(DATA UNDER STUDY begins)

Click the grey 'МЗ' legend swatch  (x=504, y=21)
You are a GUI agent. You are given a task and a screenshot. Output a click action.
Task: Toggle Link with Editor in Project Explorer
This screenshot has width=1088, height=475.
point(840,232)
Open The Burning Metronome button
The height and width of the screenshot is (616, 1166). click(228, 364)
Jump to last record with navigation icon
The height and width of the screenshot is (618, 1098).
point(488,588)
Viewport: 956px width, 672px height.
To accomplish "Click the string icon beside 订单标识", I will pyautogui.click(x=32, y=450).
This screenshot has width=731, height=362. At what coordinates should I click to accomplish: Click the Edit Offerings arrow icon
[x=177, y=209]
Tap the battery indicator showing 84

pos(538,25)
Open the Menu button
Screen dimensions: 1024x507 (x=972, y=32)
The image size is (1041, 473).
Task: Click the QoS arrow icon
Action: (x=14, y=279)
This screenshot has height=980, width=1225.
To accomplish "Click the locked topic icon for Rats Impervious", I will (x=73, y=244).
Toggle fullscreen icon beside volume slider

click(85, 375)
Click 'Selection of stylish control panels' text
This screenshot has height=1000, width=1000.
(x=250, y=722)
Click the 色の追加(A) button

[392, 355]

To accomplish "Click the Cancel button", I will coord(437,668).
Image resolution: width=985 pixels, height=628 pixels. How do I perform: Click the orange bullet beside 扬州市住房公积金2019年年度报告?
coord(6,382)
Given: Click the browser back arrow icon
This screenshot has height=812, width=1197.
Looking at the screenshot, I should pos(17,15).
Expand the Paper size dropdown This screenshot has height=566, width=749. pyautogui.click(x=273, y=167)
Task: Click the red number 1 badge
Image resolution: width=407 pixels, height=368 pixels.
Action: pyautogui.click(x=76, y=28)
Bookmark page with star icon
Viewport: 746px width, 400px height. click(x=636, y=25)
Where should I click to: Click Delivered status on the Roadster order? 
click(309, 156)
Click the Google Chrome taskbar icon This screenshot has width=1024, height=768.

(DATA UNDER STUDY ends)

## TASK REQUIREMENTS
Please show each line in the records above that contains "will".

## RESULT OF THE TASK
To accomplish "Click the string icon beside 订单标识", I will pyautogui.click(x=32, y=450).
To accomplish "Click the locked topic icon for Rats Impervious", I will (x=73, y=244).
To accomplish "Click the Cancel button", I will coord(437,668).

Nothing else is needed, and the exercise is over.